| WHAT YOU HAVE TO DO |
Retype each entry below exactly as it stands.

| DATASET EXTRACT |
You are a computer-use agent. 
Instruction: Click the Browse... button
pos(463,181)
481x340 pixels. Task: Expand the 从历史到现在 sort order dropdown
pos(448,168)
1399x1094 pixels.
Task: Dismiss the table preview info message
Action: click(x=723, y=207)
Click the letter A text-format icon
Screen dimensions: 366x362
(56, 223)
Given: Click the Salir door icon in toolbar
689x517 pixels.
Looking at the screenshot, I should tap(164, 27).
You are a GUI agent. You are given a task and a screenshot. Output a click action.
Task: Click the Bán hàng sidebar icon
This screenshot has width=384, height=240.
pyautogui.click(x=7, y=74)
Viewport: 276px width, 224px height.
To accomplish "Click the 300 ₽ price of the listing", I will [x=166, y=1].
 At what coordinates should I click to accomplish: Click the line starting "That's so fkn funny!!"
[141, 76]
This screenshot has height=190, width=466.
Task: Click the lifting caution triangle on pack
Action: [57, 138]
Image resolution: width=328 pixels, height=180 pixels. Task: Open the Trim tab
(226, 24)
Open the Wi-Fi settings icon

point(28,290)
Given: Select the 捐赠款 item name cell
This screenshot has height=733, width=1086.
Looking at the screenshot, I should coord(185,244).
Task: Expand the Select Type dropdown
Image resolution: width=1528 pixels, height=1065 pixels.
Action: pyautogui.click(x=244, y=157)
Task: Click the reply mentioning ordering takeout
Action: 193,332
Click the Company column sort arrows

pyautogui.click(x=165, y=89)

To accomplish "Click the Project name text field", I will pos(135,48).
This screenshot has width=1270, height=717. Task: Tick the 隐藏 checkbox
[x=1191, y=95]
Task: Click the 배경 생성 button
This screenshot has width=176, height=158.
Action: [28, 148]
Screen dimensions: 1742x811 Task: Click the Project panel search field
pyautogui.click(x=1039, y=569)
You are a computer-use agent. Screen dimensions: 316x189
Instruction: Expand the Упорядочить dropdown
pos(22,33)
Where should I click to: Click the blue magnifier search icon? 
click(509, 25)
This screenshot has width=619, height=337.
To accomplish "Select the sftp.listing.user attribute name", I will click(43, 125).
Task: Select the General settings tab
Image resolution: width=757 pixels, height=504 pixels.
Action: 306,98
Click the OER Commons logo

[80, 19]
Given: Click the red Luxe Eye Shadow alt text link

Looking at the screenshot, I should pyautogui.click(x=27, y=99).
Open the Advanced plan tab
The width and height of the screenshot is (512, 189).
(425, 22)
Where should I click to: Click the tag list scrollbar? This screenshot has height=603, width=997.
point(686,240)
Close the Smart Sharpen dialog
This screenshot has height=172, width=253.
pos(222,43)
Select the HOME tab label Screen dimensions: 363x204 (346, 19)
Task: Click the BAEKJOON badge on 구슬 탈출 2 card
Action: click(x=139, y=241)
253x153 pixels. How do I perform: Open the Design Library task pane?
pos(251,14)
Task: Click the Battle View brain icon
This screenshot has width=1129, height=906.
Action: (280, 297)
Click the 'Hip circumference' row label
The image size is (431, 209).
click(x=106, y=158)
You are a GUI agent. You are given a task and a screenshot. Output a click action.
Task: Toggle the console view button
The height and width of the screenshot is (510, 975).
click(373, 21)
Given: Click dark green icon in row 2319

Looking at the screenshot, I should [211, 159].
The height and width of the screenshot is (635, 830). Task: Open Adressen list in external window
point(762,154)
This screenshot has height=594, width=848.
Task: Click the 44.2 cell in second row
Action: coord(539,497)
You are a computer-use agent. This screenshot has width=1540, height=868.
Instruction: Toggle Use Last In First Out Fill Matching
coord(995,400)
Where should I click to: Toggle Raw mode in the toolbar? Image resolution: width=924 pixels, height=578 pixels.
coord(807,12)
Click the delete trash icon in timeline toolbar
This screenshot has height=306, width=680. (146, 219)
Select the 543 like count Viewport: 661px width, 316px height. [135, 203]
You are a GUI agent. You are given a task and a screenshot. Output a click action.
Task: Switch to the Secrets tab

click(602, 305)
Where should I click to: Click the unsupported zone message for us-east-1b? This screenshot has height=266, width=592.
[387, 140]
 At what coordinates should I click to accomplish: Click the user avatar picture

| RESULT FOR THIS TASK |
You are a computer-use agent. 
Instruction: Click the Browse... button
pos(463,181)
481x340 pixels. Task: Expand the 从历史到现在 sort order dropdown
pos(448,168)
1399x1094 pixels.
Task: Dismiss the table preview info message
Action: click(x=723, y=207)
Click the letter A text-format icon
Screen dimensions: 366x362
(56, 223)
Given: Click the Salir door icon in toolbar
689x517 pixels.
Looking at the screenshot, I should tap(164, 27).
You are a GUI agent. You are given a task and a screenshot. Output a click action.
Task: Click the Bán hàng sidebar icon
This screenshot has width=384, height=240.
pyautogui.click(x=7, y=74)
Viewport: 276px width, 224px height.
To accomplish "Click the 300 ₽ price of the listing", I will [x=166, y=1].
 At what coordinates should I click to accomplish: Click the line starting "That's so fkn funny!!"
[141, 76]
This screenshot has height=190, width=466.
Task: Click the lifting caution triangle on pack
Action: [57, 138]
Image resolution: width=328 pixels, height=180 pixels. Task: Open the Trim tab
(226, 24)
Open the Wi-Fi settings icon

point(28,290)
Given: Select the 捐赠款 item name cell
This screenshot has height=733, width=1086.
Looking at the screenshot, I should coord(185,244).
Task: Expand the Select Type dropdown
Image resolution: width=1528 pixels, height=1065 pixels.
Action: pyautogui.click(x=244, y=157)
Task: Click the reply mentioning ordering takeout
Action: 193,332
Click the Company column sort arrows

pyautogui.click(x=165, y=89)

To accomplish "Click the Project name text field", I will pos(135,48).
This screenshot has width=1270, height=717. Task: Tick the 隐藏 checkbox
[x=1191, y=95]
Task: Click the 배경 생성 button
This screenshot has width=176, height=158.
Action: [28, 148]
Screen dimensions: 1742x811 Task: Click the Project panel search field
pyautogui.click(x=1039, y=569)
You are a computer-use agent. Screen dimensions: 316x189
Instruction: Expand the Упорядочить dropdown
pos(22,33)
Where should I click to: Click the blue magnifier search icon? 
click(509, 25)
This screenshot has width=619, height=337.
To accomplish "Select the sftp.listing.user attribute name", I will click(43, 125).
Task: Select the General settings tab
Image resolution: width=757 pixels, height=504 pixels.
Action: 306,98
Click the OER Commons logo

[80, 19]
Given: Click the red Luxe Eye Shadow alt text link

Looking at the screenshot, I should pyautogui.click(x=27, y=99).
Open the Advanced plan tab
The width and height of the screenshot is (512, 189).
(425, 22)
Where should I click to: Click the tag list scrollbar? This screenshot has height=603, width=997.
point(686,240)
Close the Smart Sharpen dialog
This screenshot has height=172, width=253.
pos(222,43)
Select the HOME tab label Screen dimensions: 363x204 (346, 19)
Task: Click the BAEKJOON badge on 구슬 탈출 2 card
Action: click(x=139, y=241)
253x153 pixels. How do I perform: Open the Design Library task pane?
pos(251,14)
Task: Click the Battle View brain icon
This screenshot has width=1129, height=906.
Action: (280, 297)
Click the 'Hip circumference' row label
The image size is (431, 209).
click(x=106, y=158)
You are a GUI agent. You are given a task and a screenshot. Output a click action.
Task: Toggle the console view button
The height and width of the screenshot is (510, 975).
click(373, 21)
Given: Click dark green icon in row 2319

Looking at the screenshot, I should [211, 159].
The height and width of the screenshot is (635, 830). Task: Open Adressen list in external window
point(762,154)
This screenshot has height=594, width=848.
Task: Click the 44.2 cell in second row
Action: coord(539,497)
You are a computer-use agent. This screenshot has width=1540, height=868.
Instruction: Toggle Use Last In First Out Fill Matching
coord(995,400)
Where should I click to: Toggle Raw mode in the toolbar? Image resolution: width=924 pixels, height=578 pixels.
coord(807,12)
Click the delete trash icon in timeline toolbar
This screenshot has height=306, width=680. (146, 219)
Select the 543 like count Viewport: 661px width, 316px height. [135, 203]
You are a GUI agent. You are given a task and a screenshot. Output a click action.
Task: Switch to the Secrets tab

click(602, 305)
Where should I click to: Click the unsupported zone message for us-east-1b? This screenshot has height=266, width=592.
[387, 140]
 At what coordinates should I click to accomplish: Click the user avatar picture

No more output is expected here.